Our study has found that PMs have significant effects on hospital visits for childhood asthma visits, but Wang et al. (2000) found that there is no obvious correlation between the incidence of asthma and PM10 concentration. This may be related to environmental and cultural differences among regions. We also found that the impact of PM2.5 on asthma is greater than that of PM10, which is similar to some research results all over the world. On the other hands, pollutants may affect asthma by causing other allergens (Villeneuve et al., 2007). And anthropogenic emissions cause approximately 37% and 73% of the total ozone and PM2.5 impact, respectively (Anenberg et al., 2018). These are the possible reasons why PM2.5 has a greater impact in the warm season than in the cold season. But in this article, we do not have the conditions to collect any data about allergens and man-made pollutants, which is also our future research direction. Zhang et al. (2013) also found that the prevalence of allergic diseases (wheezing, rhinitis, and atopic eczema) is not much different from the prevalence of asthma diagnosed by doctors, and the prevalence of the disease is higher under higher climatic conditions. Hu et al. (2019) found that the number of allergic diseases (including asthma) caused by meteorological elements is greater than that of pollutants. In this article, we smoothed the influence of meteorological elements to reduce the impact of meteorological elements as much as possible. In addition, this article focuses on the seasonal effects of PM10 and PM2.5 on childhood asthma (divided into spring, summer, autumn, and winter), which is difficult to be seen in other studies. This is a valuable indicator for the prevention of childhood asthma visits.

But, we only studied two kinds of particulate matters (PM2.5 and PM10), which is far from enough, because pollutants include not only particulate matters. Pan et al. (2010) found that in six cities (i.e., Anshan, Benxi, Dandong, Liaoyang, Panjin, and Shenyang) and three districts (slight, moderate, heavy) within each city of Northern China, for each interquartile range (IQR) increment of total suspended particulate, SO2 and NO2, the prevalence of persistent cough, persistent phlegm and current asthma increased by 21–28%, 21–30%, and 39–56%, respectively. Cai, (2014) found that when the average concentration of PM10, SO2, NO2, and black carbon in Shanghai increased within the quartile range, asthma hospitalization increased by 1.82%, 6.41%, 8.26%, and 6.62%, respectively. In the research of Hua et al. (2014), the influence of black carbon even exceeded PM2.5. In addition, indoor CO2 concentration also affected the prevalence of asthma, with a negative correlation in spring, summer and autumn, and a positive correlation in winter (Huang et al., 2016).

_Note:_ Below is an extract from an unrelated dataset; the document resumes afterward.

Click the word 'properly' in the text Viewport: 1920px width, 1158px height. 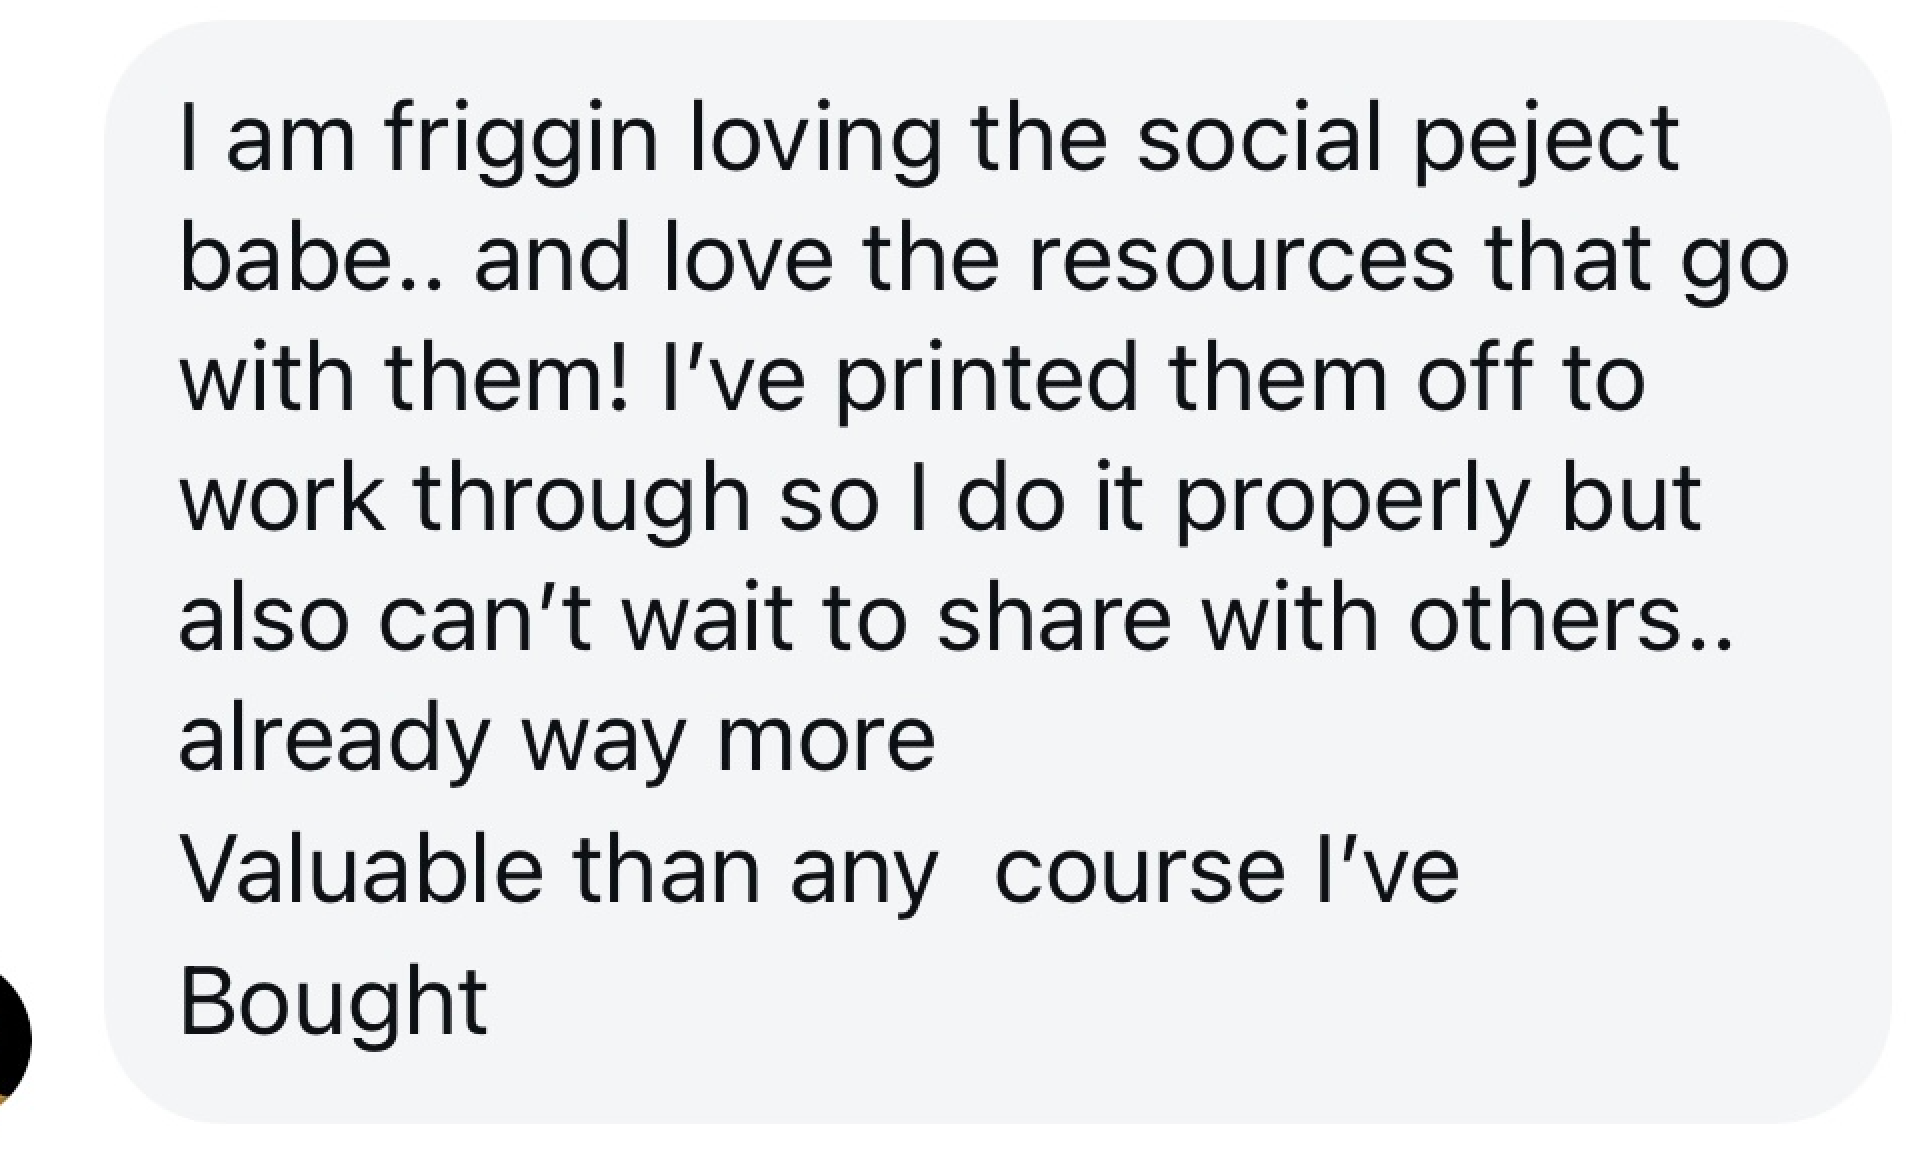tap(1352, 500)
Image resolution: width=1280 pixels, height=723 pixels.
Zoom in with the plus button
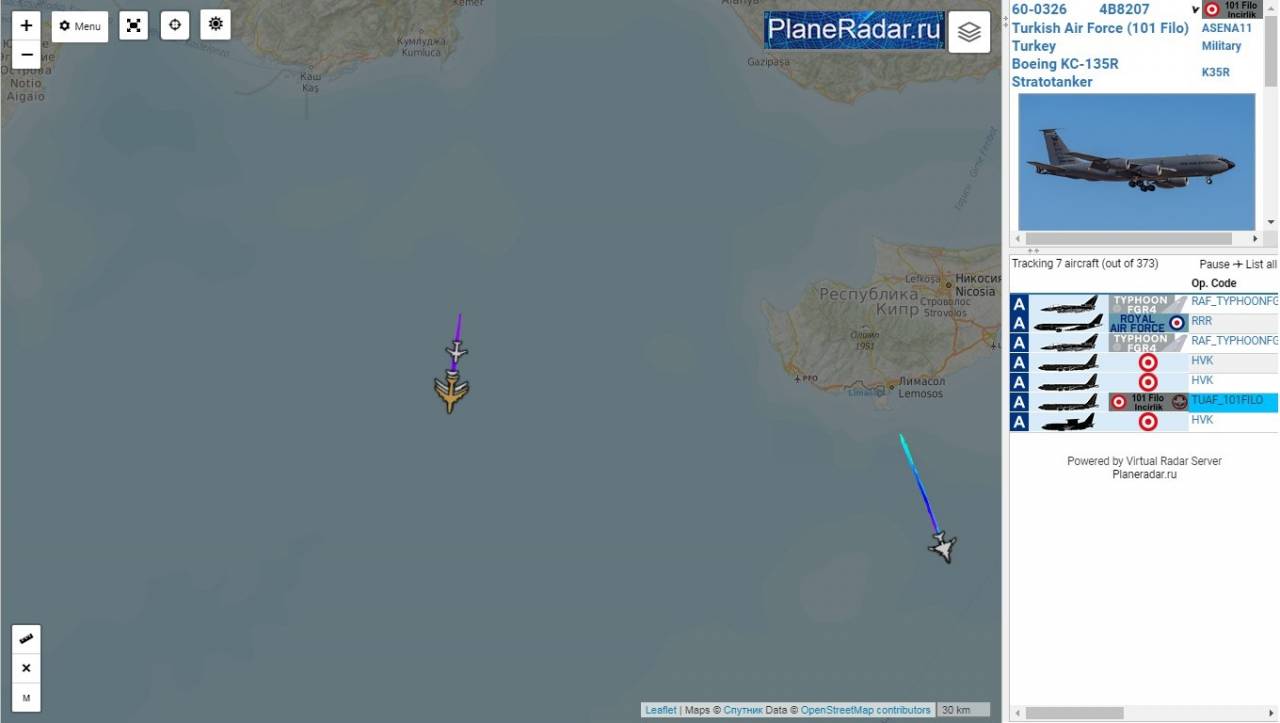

Inevitably, there are some limitations of the results in this study: (a) the air pollutant concentrations were averaged from different monitoring stations, yet the measurement bias was not eliminated due to its inherent nature (Chen et al., 2012); (b) hospital admissions for asthma were collected from the Shanghai Medical Insurance Affairs Management Center, thus, selection bias may exist in our analysis; (c) it is possible for the same patient to revisit hospitals during a short period of time; however, we did not ID the study group to exclude such hospital visit data in the analysis, which might reduce the accuracy of the results. We suggest further research should combine various pollutants to study their joint impacts on childhood asthma, and try to eliminate the collinearity among pollutants to explore which pollutants will have larger contribution to children asthma under specific environmental conditions.

Conclusions

We concluded that the number of pediatric asthma visits from 2009 to 2010 was significantly affected by particulate matter pollution in Shanghai, China. In general, the relatively younger children were more affected by particulate matter pollution than the relatively older children. Overall, the effect of PM2.5 on pediatric asthma visits was stronger than that of PM10.